-- PAGE EXCERPT --
Voice/Vision Holocaust Survivor Oral History Archive

Abraham Pasternak - May 11, 1982


Where were you when you were liberated?

I was liberated in Theresienstadt.

How did you get to Theresienstadt?

I was...they, they took us before things really started to get bad and uh, they uh, they uh, first of all they ordered us out from Schlieben and we were going around for eight days, for eight days we were traveling on, on these boxcars. And every time, and every time, I mean, the...there used, there used to be uh, oh what is it called? The uh, the planes used to come. The SS and the guards used to runaway and they used to leave us there right in the middle of the railroad uh, in the open and, and we just hoped and prayed that, that these, these planes are not going to hit us. And I guess I was lucky, I survived this for ten days. You know something? I remember finding that...what is it? I saw some pits. I don't remember what sort of pits they were because it was...they were dried-up pits and next to it was a piece of manure. I picked up those pits, I cleaned them up and I ate them. They tasted good. I'll never forget it.

You were in locked boxcars again?

Oh yes, we were locked in. You know something? There we were together with a lot of people. There was one man...I understand he survived...he did not eat traife during that whole time he was in concentration camp. He told us how to take grass and make a soup out of it. He survived it.

He was...

-- DATA LISTING --
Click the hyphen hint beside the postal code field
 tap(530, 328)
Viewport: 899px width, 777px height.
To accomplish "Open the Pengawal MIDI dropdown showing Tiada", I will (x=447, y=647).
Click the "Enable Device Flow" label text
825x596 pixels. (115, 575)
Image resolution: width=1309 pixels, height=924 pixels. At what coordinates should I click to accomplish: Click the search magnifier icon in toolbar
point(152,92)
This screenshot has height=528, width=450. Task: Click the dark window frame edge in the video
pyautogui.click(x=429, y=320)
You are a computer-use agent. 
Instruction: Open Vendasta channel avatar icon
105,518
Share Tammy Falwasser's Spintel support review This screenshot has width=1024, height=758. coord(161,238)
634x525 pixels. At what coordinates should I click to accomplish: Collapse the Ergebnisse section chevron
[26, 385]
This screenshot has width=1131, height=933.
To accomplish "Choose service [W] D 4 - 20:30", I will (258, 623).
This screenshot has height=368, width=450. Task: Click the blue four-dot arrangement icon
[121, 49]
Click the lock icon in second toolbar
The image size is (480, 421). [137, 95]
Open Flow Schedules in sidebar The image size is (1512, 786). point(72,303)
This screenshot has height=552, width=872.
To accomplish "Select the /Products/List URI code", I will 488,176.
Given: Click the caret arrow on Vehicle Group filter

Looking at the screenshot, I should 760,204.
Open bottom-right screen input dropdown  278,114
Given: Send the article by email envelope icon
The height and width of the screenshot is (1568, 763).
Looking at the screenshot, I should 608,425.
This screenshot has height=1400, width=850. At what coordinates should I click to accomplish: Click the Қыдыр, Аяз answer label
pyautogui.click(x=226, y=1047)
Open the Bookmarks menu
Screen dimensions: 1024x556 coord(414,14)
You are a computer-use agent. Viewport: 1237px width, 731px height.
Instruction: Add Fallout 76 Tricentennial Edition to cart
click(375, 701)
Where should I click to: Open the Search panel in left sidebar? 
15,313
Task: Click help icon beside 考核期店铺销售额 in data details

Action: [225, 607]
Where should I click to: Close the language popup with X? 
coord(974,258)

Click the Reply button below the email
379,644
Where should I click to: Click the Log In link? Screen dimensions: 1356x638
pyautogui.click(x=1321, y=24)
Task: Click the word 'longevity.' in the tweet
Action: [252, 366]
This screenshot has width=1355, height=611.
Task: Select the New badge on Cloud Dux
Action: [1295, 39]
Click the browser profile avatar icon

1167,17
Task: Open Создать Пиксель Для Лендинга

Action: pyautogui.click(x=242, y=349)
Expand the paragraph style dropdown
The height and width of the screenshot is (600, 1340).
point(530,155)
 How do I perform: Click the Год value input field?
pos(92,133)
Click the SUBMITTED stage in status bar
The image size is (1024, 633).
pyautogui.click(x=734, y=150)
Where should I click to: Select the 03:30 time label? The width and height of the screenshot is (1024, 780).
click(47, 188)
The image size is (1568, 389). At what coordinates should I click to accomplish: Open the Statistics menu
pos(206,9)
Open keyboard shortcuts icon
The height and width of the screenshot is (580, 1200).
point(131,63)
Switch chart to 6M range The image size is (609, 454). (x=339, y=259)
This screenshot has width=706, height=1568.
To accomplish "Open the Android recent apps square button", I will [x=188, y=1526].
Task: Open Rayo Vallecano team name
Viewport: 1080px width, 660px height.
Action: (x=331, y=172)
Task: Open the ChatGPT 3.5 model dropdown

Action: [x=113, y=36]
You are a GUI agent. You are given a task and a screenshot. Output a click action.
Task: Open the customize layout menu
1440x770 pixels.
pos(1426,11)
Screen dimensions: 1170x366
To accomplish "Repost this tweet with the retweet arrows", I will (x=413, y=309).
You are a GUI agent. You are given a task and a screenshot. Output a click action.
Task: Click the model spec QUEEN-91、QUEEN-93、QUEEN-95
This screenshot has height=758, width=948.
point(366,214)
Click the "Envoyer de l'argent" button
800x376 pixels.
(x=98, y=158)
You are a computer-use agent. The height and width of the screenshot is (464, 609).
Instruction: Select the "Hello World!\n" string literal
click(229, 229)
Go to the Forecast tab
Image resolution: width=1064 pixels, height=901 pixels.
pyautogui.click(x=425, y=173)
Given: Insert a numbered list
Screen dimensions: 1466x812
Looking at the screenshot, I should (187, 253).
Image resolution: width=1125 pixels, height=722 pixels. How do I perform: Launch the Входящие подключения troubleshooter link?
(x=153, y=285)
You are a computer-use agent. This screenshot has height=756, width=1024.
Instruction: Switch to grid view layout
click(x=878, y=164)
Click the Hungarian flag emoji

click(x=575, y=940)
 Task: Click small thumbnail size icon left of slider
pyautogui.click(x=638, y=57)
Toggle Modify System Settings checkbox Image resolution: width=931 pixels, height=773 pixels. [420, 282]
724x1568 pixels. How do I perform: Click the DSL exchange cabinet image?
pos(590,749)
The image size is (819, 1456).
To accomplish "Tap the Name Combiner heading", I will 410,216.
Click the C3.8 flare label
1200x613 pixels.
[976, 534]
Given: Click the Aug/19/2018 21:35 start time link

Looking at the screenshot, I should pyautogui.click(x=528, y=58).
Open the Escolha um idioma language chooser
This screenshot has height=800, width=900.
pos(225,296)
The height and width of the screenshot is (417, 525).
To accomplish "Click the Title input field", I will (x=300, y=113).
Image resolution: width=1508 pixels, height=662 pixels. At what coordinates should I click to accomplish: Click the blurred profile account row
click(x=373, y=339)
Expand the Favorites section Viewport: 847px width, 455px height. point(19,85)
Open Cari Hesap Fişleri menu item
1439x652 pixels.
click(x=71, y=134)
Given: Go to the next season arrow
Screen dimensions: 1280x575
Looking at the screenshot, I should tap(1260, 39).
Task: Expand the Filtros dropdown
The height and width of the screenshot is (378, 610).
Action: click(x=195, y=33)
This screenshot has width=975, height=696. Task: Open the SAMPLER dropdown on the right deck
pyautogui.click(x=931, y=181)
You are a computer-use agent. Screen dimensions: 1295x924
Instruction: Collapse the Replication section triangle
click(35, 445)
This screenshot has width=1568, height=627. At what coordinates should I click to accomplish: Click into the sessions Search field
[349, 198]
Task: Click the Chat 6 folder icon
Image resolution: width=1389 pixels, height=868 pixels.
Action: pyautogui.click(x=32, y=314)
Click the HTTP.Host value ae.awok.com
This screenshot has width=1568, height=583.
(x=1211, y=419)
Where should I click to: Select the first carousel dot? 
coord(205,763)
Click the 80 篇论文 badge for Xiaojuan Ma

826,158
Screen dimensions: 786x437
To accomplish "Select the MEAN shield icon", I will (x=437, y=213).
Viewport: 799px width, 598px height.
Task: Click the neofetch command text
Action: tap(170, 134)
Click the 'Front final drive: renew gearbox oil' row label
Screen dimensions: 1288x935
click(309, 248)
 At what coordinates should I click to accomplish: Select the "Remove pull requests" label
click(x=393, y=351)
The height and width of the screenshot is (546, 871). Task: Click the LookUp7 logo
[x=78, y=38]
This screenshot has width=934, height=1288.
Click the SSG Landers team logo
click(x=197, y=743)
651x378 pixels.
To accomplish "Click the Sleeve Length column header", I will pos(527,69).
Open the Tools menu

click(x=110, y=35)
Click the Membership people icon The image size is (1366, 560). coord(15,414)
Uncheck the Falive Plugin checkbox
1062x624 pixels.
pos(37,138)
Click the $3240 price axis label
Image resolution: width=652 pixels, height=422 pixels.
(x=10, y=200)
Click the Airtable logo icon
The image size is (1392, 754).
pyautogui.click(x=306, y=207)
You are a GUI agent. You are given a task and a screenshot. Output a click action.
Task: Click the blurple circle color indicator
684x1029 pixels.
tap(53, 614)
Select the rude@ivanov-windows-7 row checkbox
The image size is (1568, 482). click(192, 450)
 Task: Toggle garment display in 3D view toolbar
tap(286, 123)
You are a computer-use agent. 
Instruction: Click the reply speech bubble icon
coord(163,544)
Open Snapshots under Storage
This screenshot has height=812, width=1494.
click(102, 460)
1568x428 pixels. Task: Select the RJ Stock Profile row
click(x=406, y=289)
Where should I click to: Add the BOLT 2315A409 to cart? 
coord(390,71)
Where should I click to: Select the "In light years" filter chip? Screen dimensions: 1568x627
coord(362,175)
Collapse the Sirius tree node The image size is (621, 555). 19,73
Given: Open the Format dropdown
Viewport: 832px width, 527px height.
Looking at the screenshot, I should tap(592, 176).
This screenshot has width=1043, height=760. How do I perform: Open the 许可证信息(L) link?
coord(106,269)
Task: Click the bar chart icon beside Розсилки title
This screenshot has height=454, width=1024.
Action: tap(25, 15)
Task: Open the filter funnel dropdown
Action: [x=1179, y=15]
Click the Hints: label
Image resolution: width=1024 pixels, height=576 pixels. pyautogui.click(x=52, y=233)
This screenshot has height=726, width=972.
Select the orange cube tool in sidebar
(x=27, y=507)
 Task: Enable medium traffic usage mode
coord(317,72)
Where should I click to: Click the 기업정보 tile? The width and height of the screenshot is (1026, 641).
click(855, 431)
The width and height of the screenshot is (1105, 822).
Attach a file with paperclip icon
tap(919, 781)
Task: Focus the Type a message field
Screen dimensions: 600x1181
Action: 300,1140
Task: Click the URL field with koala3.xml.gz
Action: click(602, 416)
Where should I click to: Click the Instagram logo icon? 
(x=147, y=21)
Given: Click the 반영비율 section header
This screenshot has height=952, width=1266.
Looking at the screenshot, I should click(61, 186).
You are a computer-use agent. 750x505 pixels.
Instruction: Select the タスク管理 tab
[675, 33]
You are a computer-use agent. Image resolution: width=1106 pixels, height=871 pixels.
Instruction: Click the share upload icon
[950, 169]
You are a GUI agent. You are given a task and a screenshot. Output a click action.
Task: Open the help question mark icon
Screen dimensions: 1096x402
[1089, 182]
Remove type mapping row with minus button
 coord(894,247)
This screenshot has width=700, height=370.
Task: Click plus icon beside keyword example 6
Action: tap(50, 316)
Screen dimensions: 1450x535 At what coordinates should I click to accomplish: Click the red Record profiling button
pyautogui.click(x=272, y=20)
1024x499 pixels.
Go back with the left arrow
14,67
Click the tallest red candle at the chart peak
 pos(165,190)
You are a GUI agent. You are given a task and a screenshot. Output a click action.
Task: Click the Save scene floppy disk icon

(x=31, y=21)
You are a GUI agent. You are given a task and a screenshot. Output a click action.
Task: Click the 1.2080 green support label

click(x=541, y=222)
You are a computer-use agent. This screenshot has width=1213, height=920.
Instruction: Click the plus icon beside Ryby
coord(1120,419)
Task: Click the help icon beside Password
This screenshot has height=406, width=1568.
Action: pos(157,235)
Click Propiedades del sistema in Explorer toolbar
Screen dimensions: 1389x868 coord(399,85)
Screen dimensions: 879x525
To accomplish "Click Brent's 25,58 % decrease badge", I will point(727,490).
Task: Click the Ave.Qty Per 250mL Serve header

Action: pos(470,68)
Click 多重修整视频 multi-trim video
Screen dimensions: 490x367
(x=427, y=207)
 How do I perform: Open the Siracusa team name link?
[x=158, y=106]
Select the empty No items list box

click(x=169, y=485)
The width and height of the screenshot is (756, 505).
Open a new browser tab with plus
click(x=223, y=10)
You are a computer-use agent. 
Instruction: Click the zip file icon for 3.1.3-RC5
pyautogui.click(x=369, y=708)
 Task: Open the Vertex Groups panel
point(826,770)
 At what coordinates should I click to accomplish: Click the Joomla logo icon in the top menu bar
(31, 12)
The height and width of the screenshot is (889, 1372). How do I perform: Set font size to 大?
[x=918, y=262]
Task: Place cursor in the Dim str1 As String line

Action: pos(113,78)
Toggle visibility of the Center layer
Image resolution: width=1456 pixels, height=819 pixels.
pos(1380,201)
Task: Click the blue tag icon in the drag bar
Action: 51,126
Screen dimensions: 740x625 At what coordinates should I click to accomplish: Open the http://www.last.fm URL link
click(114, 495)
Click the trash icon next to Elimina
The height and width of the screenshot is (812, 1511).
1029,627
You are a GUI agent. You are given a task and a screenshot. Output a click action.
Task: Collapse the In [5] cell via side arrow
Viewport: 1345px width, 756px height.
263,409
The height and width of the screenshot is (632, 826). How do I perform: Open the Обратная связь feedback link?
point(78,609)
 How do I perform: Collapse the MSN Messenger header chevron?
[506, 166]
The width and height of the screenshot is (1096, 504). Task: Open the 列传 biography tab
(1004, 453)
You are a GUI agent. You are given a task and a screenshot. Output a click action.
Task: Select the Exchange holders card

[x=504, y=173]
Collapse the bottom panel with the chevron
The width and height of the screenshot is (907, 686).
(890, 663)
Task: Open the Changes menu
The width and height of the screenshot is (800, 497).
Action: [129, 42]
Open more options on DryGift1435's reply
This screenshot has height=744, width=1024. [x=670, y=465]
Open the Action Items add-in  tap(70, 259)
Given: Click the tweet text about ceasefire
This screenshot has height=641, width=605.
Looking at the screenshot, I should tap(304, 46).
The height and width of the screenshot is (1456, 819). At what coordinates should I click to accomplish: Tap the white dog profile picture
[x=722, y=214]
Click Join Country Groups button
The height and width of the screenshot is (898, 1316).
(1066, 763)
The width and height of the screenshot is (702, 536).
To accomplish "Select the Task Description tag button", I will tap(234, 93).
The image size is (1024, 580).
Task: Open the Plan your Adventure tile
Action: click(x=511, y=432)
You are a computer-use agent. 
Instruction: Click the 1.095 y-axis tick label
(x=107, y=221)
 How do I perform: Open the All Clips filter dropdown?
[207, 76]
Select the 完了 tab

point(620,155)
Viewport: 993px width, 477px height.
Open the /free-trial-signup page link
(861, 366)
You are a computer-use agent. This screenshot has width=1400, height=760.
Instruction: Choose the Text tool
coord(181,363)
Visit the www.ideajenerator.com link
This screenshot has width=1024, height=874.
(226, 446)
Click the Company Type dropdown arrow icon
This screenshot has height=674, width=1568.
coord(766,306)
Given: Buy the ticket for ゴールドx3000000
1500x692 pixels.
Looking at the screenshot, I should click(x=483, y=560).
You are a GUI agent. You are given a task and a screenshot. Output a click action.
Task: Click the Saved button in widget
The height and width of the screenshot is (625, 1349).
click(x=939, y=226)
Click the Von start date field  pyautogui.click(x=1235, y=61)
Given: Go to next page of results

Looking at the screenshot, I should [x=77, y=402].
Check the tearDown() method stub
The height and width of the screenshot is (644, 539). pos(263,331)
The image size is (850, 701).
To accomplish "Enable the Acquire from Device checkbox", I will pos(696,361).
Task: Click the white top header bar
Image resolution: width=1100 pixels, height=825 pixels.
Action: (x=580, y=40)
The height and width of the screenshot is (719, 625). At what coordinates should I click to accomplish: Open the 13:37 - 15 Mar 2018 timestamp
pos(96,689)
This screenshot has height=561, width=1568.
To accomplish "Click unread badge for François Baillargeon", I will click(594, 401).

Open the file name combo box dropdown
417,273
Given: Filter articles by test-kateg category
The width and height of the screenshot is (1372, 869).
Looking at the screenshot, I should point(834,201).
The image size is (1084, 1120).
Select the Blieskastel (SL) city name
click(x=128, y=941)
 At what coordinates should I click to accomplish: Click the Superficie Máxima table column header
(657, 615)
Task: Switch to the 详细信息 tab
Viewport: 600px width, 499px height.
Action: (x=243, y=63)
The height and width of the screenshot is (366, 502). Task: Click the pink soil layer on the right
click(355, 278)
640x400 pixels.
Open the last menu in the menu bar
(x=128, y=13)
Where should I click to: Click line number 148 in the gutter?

-- EXERCISES --
**A.** Transcribe the oral history excerpt between "Voice/Vision Holocaust Survivor" and "get to Theresienstadt?", inclusive.
**B.** According to the oral history excerpt, where was Abraham Pasternak liberated?
**C.** List every question the interviewer asks in the oral history excerpt.
The listing is not used in any of this work.

-- EXERCISE RESPONSES --
**A.**
Voice/Vision Holocaust Survivor Oral History Archive

Abraham Pasternak - May 11, 1982


Where were you when you were liberated?

I was liberated in Theresienstadt.

How did you get to Theresienstadt?

**B.** In Theresienstadt.

**C.**
- Where were you when you were liberated?
- How did you get to Theresienstadt?
- You were in locked boxcars again?